Villes-sur-Auzon, France --- If you must have a garage to be categorized as a Garage Wine, then Domaine de Cascavel Cotes-du-Ventoux doesn’t make the cut. But if you look twice, this new, engaging wine produced in one of France’s wine boom regions is an ideal example of what a garage wine can be: small production, small yields, with wines made by intensely passionate winemakers not afraid to break the mold.


The only piece of property owned by the Domaine de Cascavel is a tiny store front space in this active little town in the shadow of the south central side of le Géant de Provence – the 1912 meter-high Mont Ventoux.

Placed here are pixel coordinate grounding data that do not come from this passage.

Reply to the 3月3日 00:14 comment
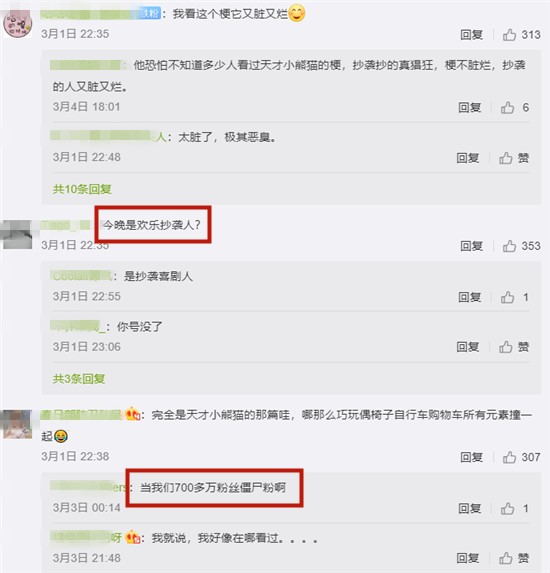The height and width of the screenshot is (573, 550). 470,508
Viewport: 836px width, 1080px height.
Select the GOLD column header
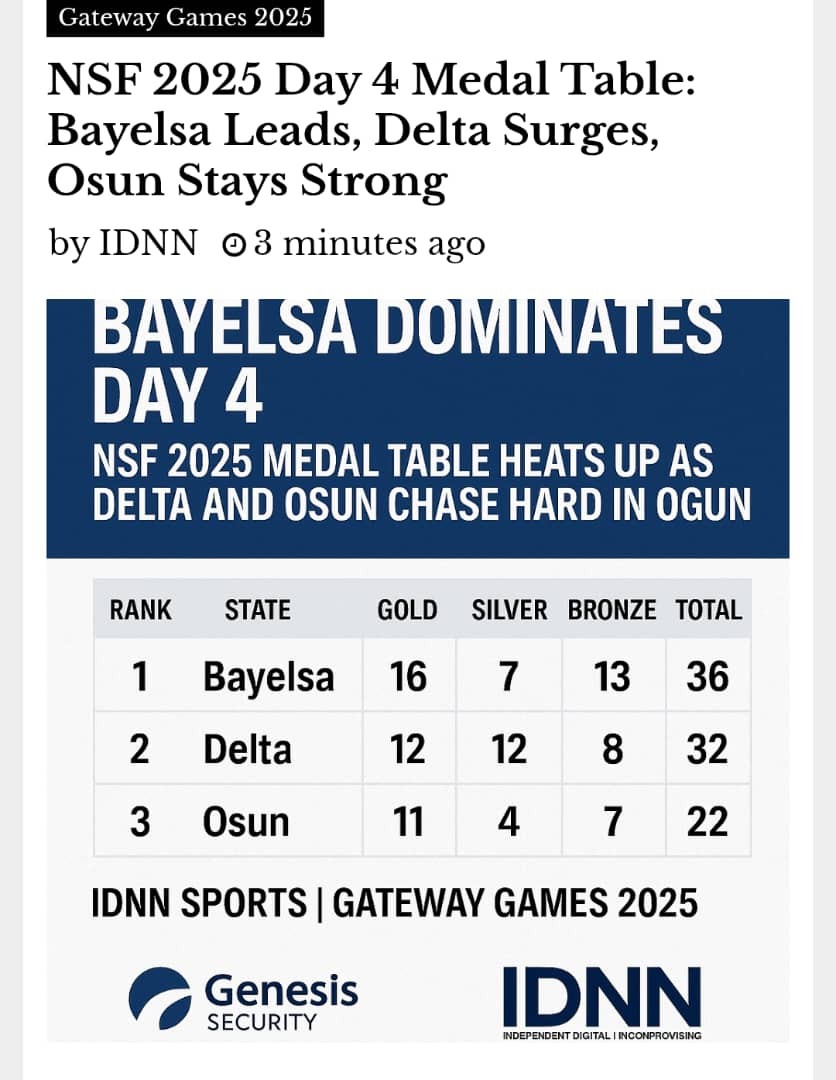[x=407, y=610]
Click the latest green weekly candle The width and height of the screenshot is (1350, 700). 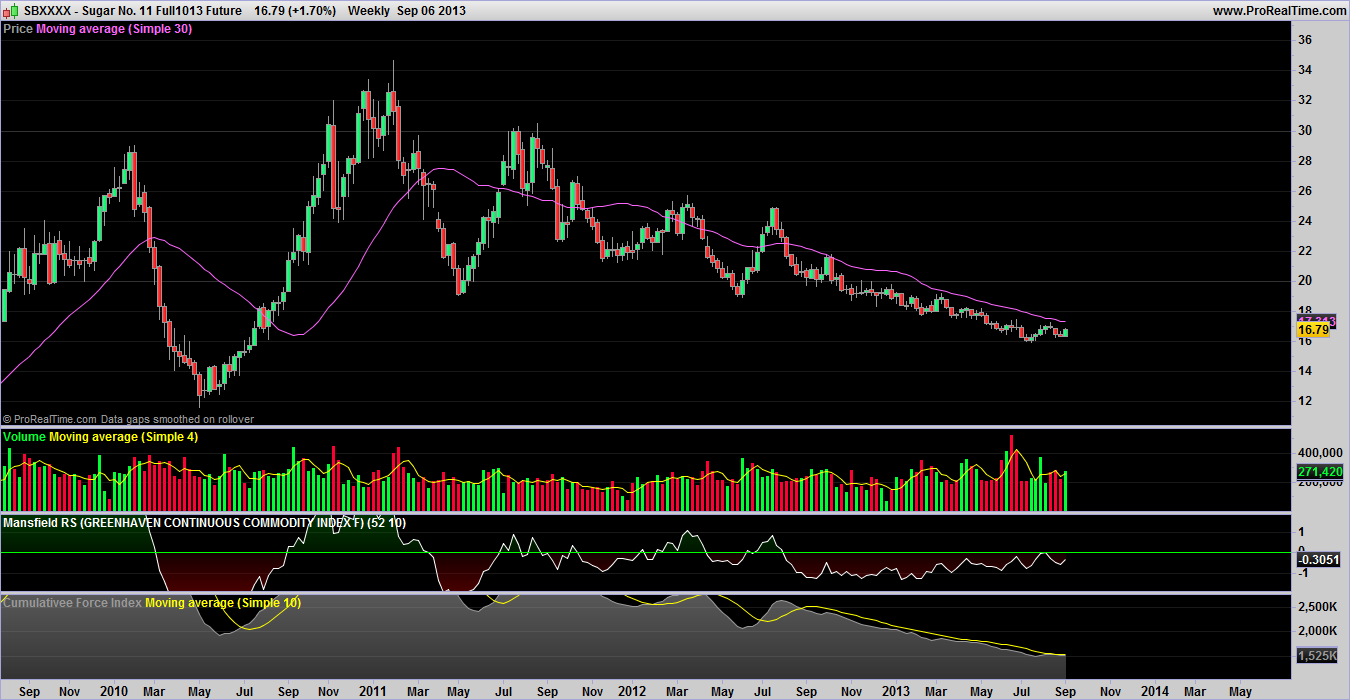click(1066, 332)
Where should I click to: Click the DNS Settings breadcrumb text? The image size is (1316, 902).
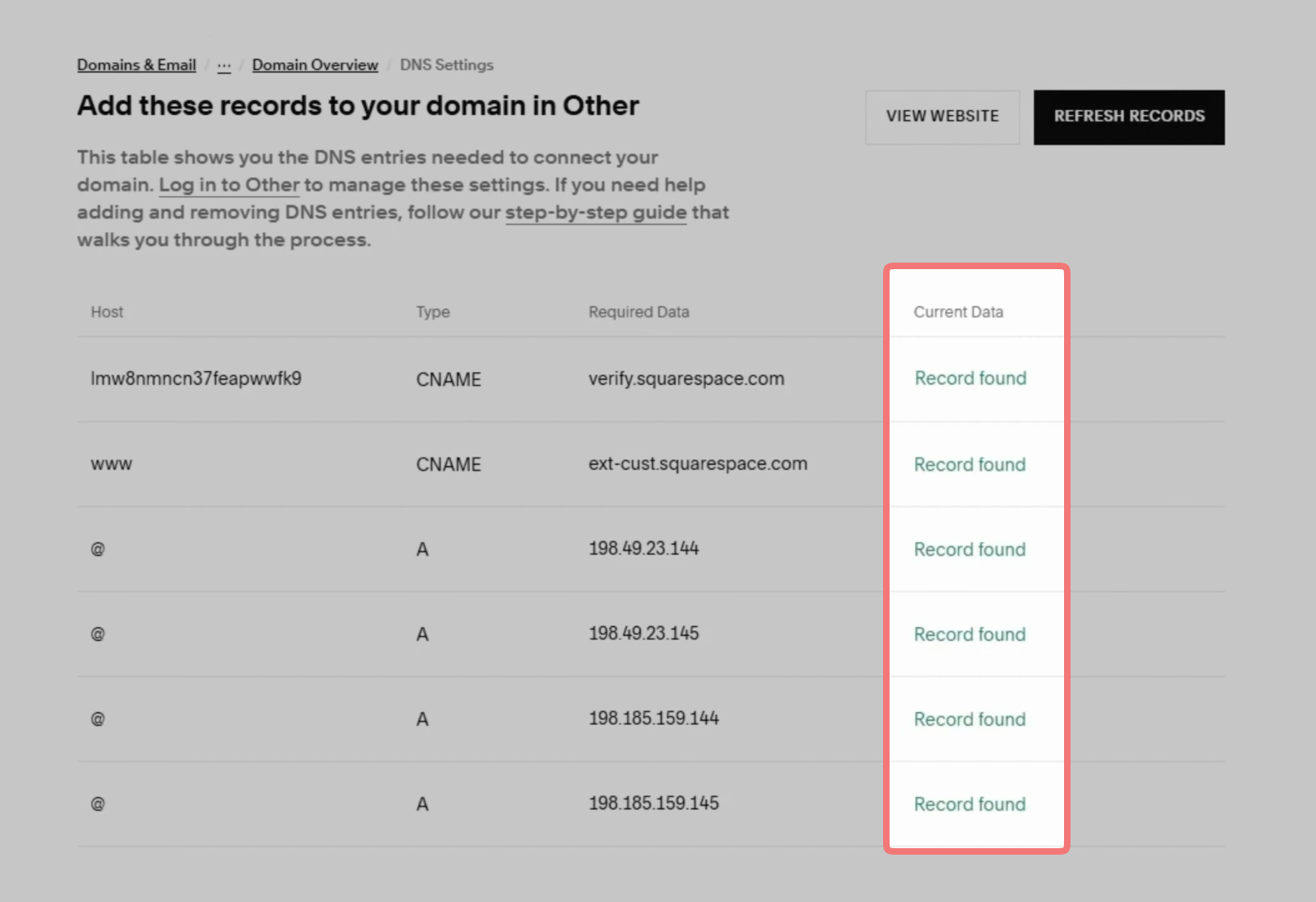click(447, 65)
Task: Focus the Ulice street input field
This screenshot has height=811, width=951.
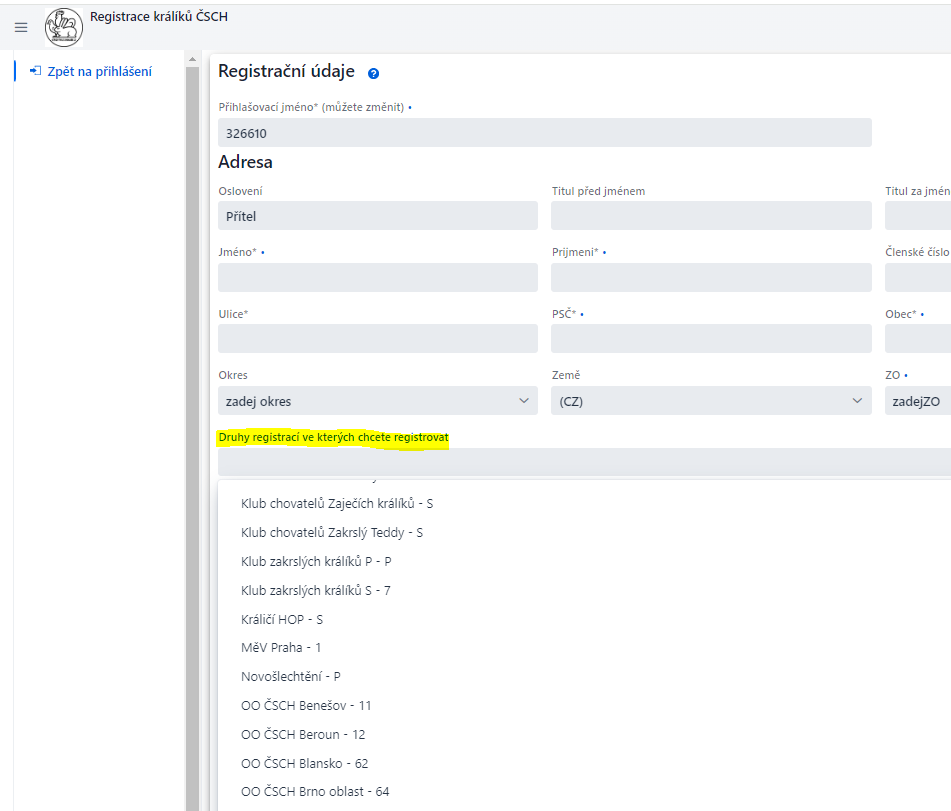Action: [x=377, y=339]
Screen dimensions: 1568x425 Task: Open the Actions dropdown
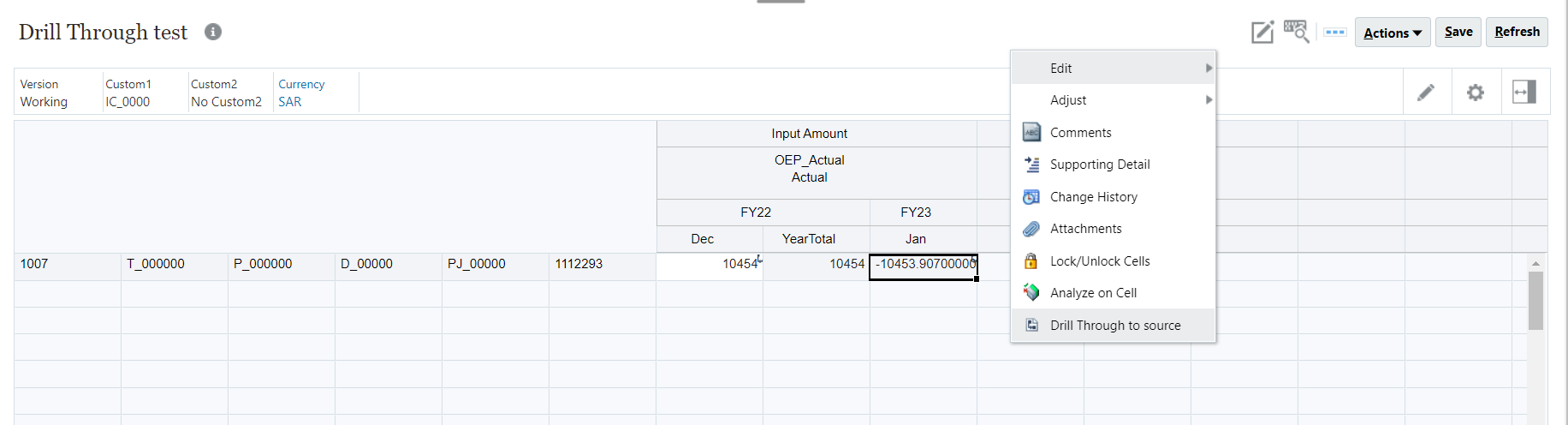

The little showroom serves as an office as well as tasting room for winemaker partners Olivier Baguet and Raphael Trouiller, who produced their first vintage in 2000. Their handcrafted wine is actually made in a colleague’s cellar a few kilometers away, thanks to the friendship and kindness of Jean Marot, winemaker of the equally appealing Domaine Le Murmurium.


The Cascavel story is not typically French. Baguet grew up in the Champagne area the son of a dairy farmer. He studied to be an engineer but found that weekends spent working on his uncle’s vineyard in Burgundy were more appealing. One thing led to another, and soon Baguet was teaching winemaking at various agriculture schools in southern France. Finally, the bug hit, and rather than talk about wine, his dream was to make wine and see his name on a wine label. But there was a catch: Not a centime to his name. His equally poor current partner, marketing specialist Trouiller was looking for a project and after some quick calculating, they put together a marketing plan, invited some 100 individuals to buy stock in their idea, and with the blessing of the bank, were off. Now both 35 years old, they invite their various investors to work and play weekends several times a year, as the group trims vines, cleans cellars and of course take time to sample the fruits of their labors.


Baguet was determined to make his first vintage in the year 2000, and by December of 1999 he finally got his hands in the vines. Impressed by the wines made in the Cotes du Ventoux --- especially Château Valcombe, Château Pesquié, Domaine de Fondreche, and Murmurium – he began searching for land. What he found was 9.5 hectares of land divided into some 14 tiny parcels of land spread over three villages – all with vines of varying ages and varieties, all with very different soils. No one wanted to bother with so many little parcels, but that’s just what the Cascavel winemakers were looking for .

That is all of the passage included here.